The prayers in Inuktitut he’d heard in the past three months were not appropriate. But in his awkward attempt to learn the language — even though he would never be able to utter a syllable of it aloud — he’d played a game that summer trying to translate the Lord’s Prayer into Inuktitut.

That evening, standing by the cairn holding his crewmates’ bones, he’d tried to think the prayer.

Nâlegauvît kailaule. Pijornajat pinatuale nuname sorlo kilangme…
Our father, which art in heaven, hallowed be thy name .

That was as far as he’d been able to get two summers ago, but it felt like enough.

Now, almost two years later, walking back to his wife from a Rescue Camp that was even emptier — the fork was gone and the cairn had been opened and plundered by Real People from the south, even the bones scattered where he could not find them — Taliriktug had to smile at his dawning realization that even if he were granted his biblical threescore and ten years, he was never going to master this language of the Real People.

Every word — even the simple nouns — seemed to have a score of variants, and the subtleties of the syntax were far beyond a middle-aged man who’d gone to sea as a boy and never learned even his Latin. Thank God he would never have to speak this language aloud. Straining to understand the click-clack flow of it gave him the kind of headaches he used to have when Silna first shared her dreams with him.

The Great Bear, for instance. The simple white bear. The God-Walking People and the other Real People he’d encountered in the past two years called it nanuq , which was simple enough, but he also heard variants that might be written down — in English, since the Real People had no written language — as nanoq, nänuvak, nannuraluk, takoaq, pisugtooq , and ayualunaq . And now, from Inupijuk, this hunter from the south (who, he now knew, was not as stupid as Asiajuk insisted), he had learned that the Great Bear was also called Tôrnârssuk by many of the southern bands of the Real People.

For a period of a few painful months — he was still healing then and learning how to eat and swallow all over again — he had been perfectly satisfied to have no name at all. When Asiajuk’s band began calling him Taliriktug — “Strong Arm” — after an incident during a white-bear hunt that first summer when he had single-handedly hauled the carcass of the dead bear out of the water when a team of dogs and three hunters had failed (it had not been his superhuman strength, he knew, just that he’d been the only one to see where they’d snarled their harpoon line on a projection of ice), he hadn’t minded the new name even though he had been happier without one. Asiajuk told him that he now carried the soulmemory of an earlier “Strong Arm” who had died by the hand of the kabloona .

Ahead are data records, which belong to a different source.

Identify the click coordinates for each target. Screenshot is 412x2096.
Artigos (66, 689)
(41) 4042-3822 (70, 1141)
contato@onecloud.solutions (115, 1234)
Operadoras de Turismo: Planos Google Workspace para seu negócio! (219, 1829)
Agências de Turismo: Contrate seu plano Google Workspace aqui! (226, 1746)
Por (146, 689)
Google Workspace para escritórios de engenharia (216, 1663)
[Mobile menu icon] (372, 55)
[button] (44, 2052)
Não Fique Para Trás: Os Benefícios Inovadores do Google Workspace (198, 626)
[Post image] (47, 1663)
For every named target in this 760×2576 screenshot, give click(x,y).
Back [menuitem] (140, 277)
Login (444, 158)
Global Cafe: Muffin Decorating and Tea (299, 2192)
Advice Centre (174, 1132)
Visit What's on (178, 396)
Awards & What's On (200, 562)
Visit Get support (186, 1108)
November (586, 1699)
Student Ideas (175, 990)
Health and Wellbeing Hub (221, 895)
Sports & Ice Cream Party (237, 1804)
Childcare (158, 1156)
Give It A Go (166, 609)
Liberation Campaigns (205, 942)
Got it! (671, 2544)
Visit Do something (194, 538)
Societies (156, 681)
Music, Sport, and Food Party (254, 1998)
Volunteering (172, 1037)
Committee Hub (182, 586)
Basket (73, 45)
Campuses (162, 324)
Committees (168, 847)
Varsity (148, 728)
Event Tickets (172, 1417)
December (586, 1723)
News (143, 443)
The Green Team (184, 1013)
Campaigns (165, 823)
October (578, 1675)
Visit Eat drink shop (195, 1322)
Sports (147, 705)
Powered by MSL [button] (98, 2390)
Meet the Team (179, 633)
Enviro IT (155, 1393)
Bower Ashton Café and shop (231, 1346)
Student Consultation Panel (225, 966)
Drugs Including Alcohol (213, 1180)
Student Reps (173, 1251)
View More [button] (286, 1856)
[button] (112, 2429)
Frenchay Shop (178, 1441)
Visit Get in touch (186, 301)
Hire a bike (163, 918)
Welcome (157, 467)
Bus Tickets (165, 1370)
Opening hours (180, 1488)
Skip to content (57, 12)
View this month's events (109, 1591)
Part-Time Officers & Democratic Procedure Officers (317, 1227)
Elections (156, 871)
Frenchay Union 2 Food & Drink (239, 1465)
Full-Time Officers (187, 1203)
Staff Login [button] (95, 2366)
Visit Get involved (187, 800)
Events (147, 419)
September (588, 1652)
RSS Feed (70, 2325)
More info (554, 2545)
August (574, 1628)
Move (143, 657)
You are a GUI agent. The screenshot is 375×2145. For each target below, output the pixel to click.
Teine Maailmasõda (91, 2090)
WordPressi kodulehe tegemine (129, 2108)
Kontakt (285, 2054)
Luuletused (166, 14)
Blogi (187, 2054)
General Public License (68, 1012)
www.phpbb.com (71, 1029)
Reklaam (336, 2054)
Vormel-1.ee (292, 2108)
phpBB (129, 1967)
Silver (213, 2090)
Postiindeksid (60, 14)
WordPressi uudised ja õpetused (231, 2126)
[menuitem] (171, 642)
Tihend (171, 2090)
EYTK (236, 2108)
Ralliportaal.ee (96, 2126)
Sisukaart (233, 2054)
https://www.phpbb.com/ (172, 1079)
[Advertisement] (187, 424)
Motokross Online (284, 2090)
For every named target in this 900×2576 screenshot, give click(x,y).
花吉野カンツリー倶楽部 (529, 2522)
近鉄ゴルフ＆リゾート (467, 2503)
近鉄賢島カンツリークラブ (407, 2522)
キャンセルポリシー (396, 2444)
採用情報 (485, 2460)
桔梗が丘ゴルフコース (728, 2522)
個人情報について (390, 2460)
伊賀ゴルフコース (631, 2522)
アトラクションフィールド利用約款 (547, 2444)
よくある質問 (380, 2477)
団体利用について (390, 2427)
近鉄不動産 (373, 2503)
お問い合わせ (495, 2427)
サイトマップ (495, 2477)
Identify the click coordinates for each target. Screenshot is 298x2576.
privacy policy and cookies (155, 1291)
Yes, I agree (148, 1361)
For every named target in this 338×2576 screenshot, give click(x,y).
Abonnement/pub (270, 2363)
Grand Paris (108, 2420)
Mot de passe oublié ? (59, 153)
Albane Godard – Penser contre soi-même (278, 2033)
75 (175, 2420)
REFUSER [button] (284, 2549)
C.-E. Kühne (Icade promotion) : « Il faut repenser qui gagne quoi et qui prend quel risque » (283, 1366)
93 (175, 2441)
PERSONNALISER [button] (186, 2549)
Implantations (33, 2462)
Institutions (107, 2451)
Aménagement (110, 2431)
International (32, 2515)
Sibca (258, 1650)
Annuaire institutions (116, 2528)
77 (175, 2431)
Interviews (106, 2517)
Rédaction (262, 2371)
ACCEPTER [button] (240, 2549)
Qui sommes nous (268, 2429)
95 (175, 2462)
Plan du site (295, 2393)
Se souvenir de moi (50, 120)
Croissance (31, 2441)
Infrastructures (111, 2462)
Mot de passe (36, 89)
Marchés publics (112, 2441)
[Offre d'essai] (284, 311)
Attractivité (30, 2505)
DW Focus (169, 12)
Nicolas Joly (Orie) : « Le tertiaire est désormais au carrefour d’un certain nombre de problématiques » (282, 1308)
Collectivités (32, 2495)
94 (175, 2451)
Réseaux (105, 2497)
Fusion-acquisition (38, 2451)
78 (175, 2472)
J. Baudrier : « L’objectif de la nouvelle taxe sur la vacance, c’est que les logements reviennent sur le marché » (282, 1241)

Months earlier, when he and Silence had come to the iglu village so that she could have the help of the women during the birth of Raven, he had not been surprised to learn that the Real People Inuktitut name of his wife was Silna. He could see how she embodied the spirit of both Sila, the goddess of the air, and Sedna, the goddess of the sea. Of her secret sixam ieua spirit-governor name, she would not or could not share it with him through her string-signing or dreams.

He knew his own secret name. On that first night of great misery after the Tuunbaq had taken his tongue and older life away, he had dreamt his secret name. But he would never tell anyone, even Silna, whom he still called Silence in his sent-thoughts during their love-making and in their dreams.

The village was named Taloyoak and consisted of about sixty people and a scattering of more tents than snow-houses. There were even some snow-covered sod homes projecting out from the cliffs that would have grassy roofs come summer.

The people here were called Oleekataliks, which he thought meant “Men with Capes,” although the outer skins they wore on their shoulders looked more to him like Englishmen’s woolen comforters than real capes. The head man was about Taliriktug’s age and was handsome enough, although he had no teeth left, which made him look older than his years. The man was named Ikpakhuak, which Asiajuk told him meant “the Dirty One,” although as far as Taliriktug could see and smell, Ikpakhuak was no dirtier than the rest of them and cleaner than some.